She studied the man behind the counter. He was slender and tall; he had an air of distinction that belonged in an ancient castle or in the inner office of a bank; but his peculiar quality came from the fact that he made the distinction seem appropriate here, behind the counter of a diner. He wore a cook’s white jacket as if it were a full-dress suit. There was an expert competence in his manner of working; his movements were easy, intelligently economical. He had a lean face and gray hair that blended in tone with the cold blue of his eyes; somewhere beyond his look of courteous sternness, there was a note of humor, so faint that it vanished if one tried to discern it.
The two workers finished, paid and departed, each leaving a dime for a tip. She watched the man as he removed their dishes, put the dimes into the pocket of his white jacket, wiped the counter, working with swift precision. Then he turned and looked at her. It was an impersonal glance, not intended to invite conversation; but she felt certain that he had long since noted her New York suit, her high-heeled pumps, her air of being a woman who did not waste her time; his cold, observant eyes seemed to tell her that he knew she did not belong here and that he was waiting to discover her purpose.
“How is business?” she asked.
“Pretty bad. They’re going to close the Lennox Foundry next week, so I’ll have to close soon, too, and move on.” His voice was clear, impersonally cordial.
“Where to?”
“I haven’t decided.”
“What sort of thing do you have in mind?”
“I don’t know. I’m thinking of opening a garage, if I can find the right spot in some town.”
“Oh no! You’re too good at your job to change it. You shouldn’t want to be anything but a cook.”
A strange, fine smile moved the curve of his mouth. “No?” he asked courteously.
“No! How would you like a job in New York?” He looked at her, astonished. “I’m serious. I can give you a job on a big railroad, in charge of the dining-car department.”
“May I ask why you should want to?”
She raised the hamburger sandwich in its white paper napkin. “There’s one of the reasons.”
“Thank you. What are the others?”
“I don’t suppose you’ve lived in a big city, or you’d know how miserably difficult it is to find any competent men for any job whatever.”
“I know a little about that.”
“Well? How about it, then? Would you like a job in New York at ten thousand dollars a year?”
“No.”
She had been carried away by the joy of discovering and rewarding ability. She looked at him silently, shocked. “I don’t think you understood me,” she said.
“I did.”
“You’re refusing an opportunity of this kind?”
“Yes.”
“But why?”
“That is a personal matter.”
“Why should you work like this, when you can have a better job?”
“I am not looking for a better job.”
“You don’t want a chance to rise and make money?”
“No. Why do you insist?”
“Because I hate to see ability being wasted!”
He said slowly, intently, “So do I.”
Something in the way he said it made her feel the bond of some profound emotion which they held in common; it broke the discipline that forbade her ever to call for help. “I’m so sick of them!” Her voice startled her: it was an involuntary cry. “I’m so hungry for any sight of anyone who’s able to do whatever it is he’s doing!”

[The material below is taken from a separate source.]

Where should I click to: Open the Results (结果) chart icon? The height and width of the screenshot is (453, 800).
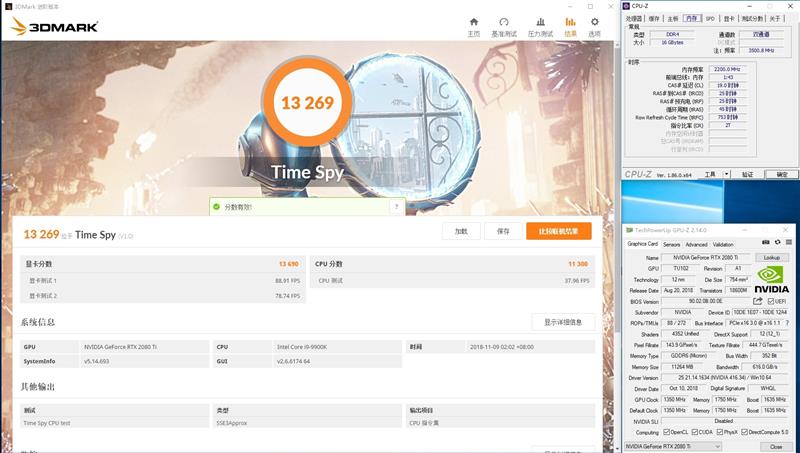[570, 24]
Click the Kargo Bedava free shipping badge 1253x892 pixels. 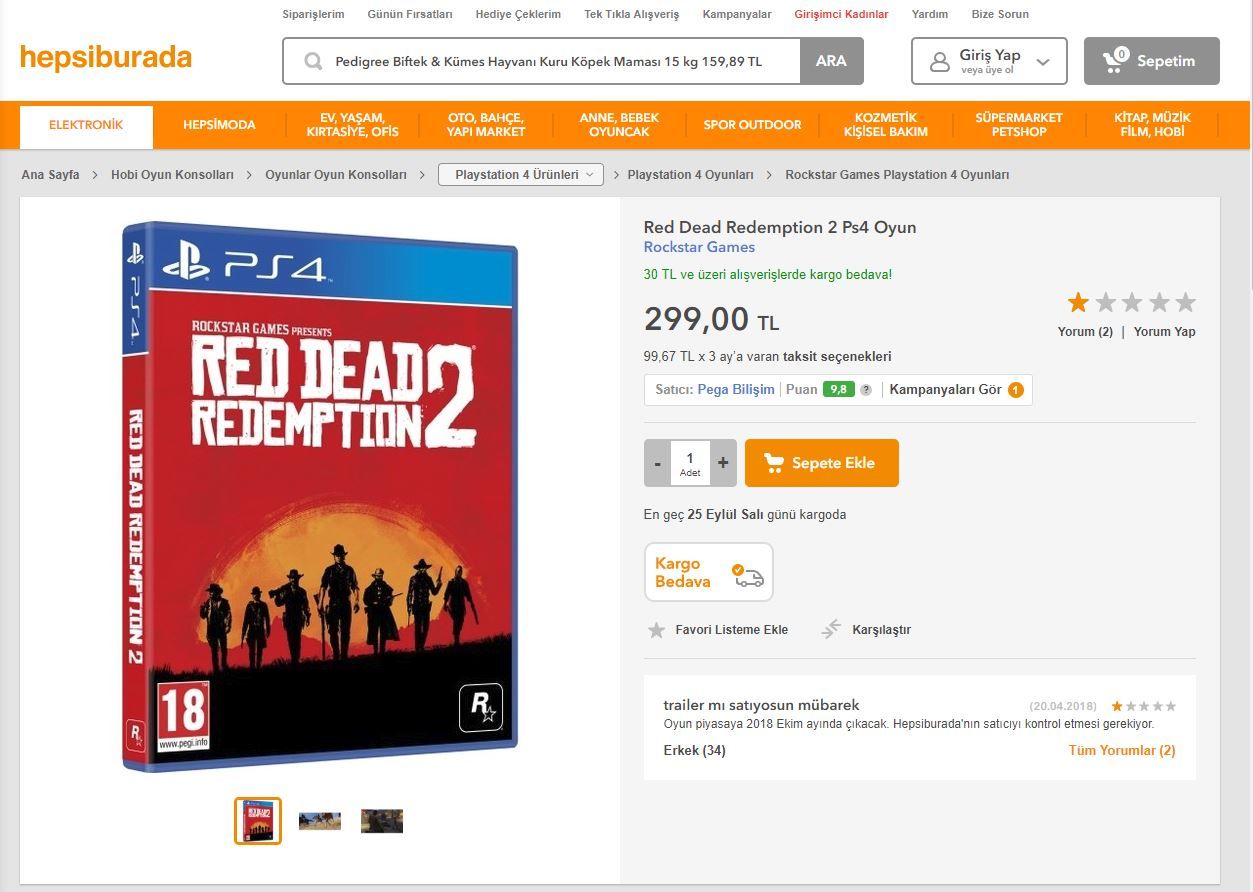point(708,571)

She pressed the back of her hand to her eyes, trying to dam the outbreak of a despair she had not permitted herself to acknowledge; she had not known the extent of it, nor how little of her endurance the quest had left her.
“I’m sorry,” he said, his voice low. It sounded, not as an apology, but as a statement of compassion.
She glanced up at him. He smiled, and she knew that the smile was intended to break the bond which he, too, had felt: the smile had a trace of courteous mockery. He said, “But I don’t believe that you came all the way from New York just to hunt for railroad cooks in the Rockies.”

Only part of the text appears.